- Relator(a)
- Ministro Herman Benjamin
- Órgão julgador
- Segunda Turma
- Data do julgamento
- 10/03/2015
- Data de publicação
- 06/04/2015
STJ – Acórdão, Rel. Ministro Herman Benjamin, Segunda Turma, j. 10/03/2015, p. 06/04/2015
TRIBUTÁRIO. ISS. LEI COMPLEMENTAR 116/2003. SERVIÇO DE INFORMÁTICA. COMPETÊNCIA PARA SUA COBRANÇA. FATO GERADOR. LOCAL DO ESTABELECIMENTO DO PRESTADOR. SUBSTITUIÇÃO TRIBUTÁRIA. EXAME DE LEGISLAÇÃO LOCAL. INCIDÊNCIA DA SÚMULA 280/STF. 1. Conforme consignado na decisão agravada, a Primeira Seção do Superior Tribunal de Justiça, ao julgar o REsp 1.117.121/SP, Min. Eliana Calmon, DJe de 29/10/2009, sob o regime do art. 543-C do CPC, reafirmou o entendimento segundo o qual, na ocorrência do fato gerador sob a égide da LC 116/2003, à exceção de serviços de construção civil, o ISSQN é devido ao Município do local da sede do prestador de serviço. 2. Pela análise detida dos autos, verifica-se que o fato gerador é a prestação de serviços de informática (comércio de produtos novos e usados de informática, prestação de serviços na área de informática e locação de equipamentos de informática), ocorrido sob a égide da Lei Complementar 116/2003, que passou a competência para o local da sede do prestador do serviço, com exceções previstas nos incisos I a XXII do art. 3º do normativo federal em comento. 3. No caso, constata-se ainda que tais serviços, desenvolvidos pela empresa, não figuram entre as exceções contidas no art. 3º da LC 116/2003, o que significa dizer que a eles seria aplicável a regra geral de competência territorial para a cobrança do ISS, ou seja, o imposto considera-se devido no local do estabelecimento do prestador. 4. Ademais, a análise da afirmação da agravante - de que as notas fiscais e recibos juntados demonstram retenção na fonte dos valores relativos ao ISSQN pela Secretaria de Estado de Fazenda de Mato Grosso do Sul, o que a transforma na responsável tributária do imposto, nos termos do art. 6º da Lei Complementar 116/2003 - demanda reexame do contexto fático-probatório, inviável no Superior Tribunal de Justiça, ante o óbice da Súmula 7/STJ: "A pretensão de simples reexame de prova não enseja Recurso Especial." 5. No tocante à análise da substituição tributária, a discussão esbarra, em Recurso Especial no óbice da Súmula 280/STF, aplicada por analogia.

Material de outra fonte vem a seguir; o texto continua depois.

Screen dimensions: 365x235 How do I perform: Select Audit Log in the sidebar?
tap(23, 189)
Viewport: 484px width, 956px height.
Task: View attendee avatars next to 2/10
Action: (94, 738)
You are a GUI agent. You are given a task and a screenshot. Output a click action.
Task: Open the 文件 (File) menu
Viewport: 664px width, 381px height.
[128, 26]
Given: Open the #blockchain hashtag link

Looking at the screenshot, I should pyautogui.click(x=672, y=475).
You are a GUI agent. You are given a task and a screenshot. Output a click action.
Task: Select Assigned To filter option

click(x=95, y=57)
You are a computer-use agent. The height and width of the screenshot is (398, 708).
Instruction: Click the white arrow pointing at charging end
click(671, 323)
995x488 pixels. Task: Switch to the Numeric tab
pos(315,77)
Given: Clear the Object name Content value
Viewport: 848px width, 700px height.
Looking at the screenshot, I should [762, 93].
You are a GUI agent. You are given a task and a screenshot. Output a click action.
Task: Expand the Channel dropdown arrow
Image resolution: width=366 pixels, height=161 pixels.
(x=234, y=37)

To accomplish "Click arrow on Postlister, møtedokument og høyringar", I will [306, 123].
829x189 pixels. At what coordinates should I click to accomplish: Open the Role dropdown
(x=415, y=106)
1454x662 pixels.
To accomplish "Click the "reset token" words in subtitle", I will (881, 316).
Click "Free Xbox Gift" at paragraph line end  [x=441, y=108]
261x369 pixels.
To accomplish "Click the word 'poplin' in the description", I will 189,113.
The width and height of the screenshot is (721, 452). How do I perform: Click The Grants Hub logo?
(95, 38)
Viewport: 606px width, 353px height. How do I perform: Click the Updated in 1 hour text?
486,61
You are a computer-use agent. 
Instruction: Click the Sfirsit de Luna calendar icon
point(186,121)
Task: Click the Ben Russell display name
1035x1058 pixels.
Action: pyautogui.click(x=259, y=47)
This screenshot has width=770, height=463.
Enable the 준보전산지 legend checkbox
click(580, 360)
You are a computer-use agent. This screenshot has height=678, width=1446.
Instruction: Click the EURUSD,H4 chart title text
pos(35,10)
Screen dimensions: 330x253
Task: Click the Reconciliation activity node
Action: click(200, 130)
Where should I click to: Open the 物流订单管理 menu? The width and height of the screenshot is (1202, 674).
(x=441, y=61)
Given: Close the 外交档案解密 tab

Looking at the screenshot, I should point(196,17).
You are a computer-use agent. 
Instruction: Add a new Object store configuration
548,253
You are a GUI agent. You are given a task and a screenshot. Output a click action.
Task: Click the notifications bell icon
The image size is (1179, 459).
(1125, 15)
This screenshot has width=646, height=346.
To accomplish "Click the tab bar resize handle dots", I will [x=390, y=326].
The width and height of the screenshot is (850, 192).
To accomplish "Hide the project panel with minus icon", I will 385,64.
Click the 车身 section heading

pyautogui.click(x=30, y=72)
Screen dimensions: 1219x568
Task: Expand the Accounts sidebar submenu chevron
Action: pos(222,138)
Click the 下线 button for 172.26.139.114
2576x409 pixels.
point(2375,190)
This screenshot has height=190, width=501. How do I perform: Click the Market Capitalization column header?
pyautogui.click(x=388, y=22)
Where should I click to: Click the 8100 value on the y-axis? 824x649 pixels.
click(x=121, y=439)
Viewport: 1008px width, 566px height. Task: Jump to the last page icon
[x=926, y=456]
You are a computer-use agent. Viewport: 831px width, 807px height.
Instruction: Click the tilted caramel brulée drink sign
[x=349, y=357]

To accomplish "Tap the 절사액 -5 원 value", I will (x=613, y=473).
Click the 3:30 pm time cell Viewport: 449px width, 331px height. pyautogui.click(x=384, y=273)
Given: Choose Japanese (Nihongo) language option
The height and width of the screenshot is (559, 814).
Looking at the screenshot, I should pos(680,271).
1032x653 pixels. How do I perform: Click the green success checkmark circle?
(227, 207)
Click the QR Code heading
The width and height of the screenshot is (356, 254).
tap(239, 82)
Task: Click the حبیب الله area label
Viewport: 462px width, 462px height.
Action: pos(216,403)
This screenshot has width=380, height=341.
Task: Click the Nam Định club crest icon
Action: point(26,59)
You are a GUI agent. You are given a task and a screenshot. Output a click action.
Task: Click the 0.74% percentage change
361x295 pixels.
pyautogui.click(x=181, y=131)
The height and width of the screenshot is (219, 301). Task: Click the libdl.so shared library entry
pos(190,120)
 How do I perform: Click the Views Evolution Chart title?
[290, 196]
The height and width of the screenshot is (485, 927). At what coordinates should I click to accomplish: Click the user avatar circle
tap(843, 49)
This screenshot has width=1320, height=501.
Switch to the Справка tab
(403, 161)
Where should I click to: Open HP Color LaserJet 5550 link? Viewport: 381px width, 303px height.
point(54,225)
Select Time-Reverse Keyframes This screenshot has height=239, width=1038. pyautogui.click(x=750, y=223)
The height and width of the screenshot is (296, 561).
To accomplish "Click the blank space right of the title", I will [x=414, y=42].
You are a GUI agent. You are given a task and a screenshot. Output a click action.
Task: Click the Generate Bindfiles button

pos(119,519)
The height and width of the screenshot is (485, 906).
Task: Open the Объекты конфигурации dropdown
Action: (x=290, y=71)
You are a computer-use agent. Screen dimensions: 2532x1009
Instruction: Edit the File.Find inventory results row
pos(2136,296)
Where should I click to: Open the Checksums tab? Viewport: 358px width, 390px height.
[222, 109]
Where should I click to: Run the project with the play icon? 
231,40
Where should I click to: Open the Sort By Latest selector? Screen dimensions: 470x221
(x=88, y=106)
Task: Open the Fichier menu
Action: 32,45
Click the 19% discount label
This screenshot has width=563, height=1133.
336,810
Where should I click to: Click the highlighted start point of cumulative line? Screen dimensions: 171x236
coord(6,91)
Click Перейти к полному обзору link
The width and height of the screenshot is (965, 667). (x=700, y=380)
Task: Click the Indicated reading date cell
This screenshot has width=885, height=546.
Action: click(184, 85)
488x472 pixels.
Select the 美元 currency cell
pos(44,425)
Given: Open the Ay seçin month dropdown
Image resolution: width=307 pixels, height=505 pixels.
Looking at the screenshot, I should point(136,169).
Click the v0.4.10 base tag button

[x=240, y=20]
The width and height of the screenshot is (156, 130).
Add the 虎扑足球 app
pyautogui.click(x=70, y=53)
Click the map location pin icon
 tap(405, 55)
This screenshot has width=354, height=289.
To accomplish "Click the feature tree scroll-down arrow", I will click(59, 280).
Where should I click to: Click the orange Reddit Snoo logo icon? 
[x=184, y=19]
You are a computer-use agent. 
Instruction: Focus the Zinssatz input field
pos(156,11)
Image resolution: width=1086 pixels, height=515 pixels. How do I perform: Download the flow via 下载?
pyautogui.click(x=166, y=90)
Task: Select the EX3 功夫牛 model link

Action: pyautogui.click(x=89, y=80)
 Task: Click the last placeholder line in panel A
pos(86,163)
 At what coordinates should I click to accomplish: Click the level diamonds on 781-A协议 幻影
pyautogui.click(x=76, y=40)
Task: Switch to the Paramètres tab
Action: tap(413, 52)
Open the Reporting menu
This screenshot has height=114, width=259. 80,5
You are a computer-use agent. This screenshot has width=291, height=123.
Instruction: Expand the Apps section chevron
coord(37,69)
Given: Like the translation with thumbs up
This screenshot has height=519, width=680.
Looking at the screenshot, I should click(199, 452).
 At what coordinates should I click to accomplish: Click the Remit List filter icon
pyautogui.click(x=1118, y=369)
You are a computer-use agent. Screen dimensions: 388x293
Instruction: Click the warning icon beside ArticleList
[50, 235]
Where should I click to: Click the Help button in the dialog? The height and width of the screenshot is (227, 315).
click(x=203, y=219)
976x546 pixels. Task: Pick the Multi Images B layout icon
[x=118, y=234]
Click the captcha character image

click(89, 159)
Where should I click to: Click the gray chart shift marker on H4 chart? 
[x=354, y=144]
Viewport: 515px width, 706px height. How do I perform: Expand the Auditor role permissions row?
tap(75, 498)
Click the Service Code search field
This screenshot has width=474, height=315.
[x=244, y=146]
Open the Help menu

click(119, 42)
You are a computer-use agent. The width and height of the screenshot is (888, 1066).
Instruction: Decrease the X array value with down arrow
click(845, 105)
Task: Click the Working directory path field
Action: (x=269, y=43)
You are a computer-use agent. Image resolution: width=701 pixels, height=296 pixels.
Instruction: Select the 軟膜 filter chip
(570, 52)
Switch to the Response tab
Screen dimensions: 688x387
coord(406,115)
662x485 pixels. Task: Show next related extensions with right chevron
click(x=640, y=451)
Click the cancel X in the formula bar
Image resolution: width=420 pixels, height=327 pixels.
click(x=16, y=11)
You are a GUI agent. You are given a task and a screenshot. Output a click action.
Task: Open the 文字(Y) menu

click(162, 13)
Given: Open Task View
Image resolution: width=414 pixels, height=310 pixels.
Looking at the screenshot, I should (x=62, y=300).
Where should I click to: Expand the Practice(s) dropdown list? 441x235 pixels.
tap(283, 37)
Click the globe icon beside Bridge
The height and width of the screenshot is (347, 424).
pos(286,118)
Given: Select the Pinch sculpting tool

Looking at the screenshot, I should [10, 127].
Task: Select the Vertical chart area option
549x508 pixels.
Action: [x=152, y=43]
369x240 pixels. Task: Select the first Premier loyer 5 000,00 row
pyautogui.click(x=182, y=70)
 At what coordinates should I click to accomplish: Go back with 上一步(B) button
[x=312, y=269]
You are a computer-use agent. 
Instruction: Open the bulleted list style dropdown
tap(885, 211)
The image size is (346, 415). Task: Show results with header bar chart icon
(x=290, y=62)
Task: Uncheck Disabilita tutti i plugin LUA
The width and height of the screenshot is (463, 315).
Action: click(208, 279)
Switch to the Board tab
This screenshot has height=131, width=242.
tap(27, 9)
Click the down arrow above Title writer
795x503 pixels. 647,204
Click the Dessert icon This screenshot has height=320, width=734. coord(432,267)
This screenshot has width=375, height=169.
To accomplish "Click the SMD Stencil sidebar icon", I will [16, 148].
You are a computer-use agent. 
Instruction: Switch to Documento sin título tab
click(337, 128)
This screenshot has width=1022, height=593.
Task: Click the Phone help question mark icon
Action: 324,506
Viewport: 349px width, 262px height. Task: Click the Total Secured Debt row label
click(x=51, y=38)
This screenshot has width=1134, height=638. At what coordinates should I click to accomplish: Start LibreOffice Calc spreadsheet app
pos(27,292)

Isso porque o Tribunal de origem decidiu a questão com base na análise da Lei Complementar Municipal 59/2003, conforme pode ser observado na fl. 191, e-STJ. 6. Agravo Regimental não provido. (AgRg nos EDcl no AREsp n. 392.416/MS, relator Ministro Herman Benjamin, Segunda Turma, julgado em 10/3/2015, DJe de 6/4/2015.)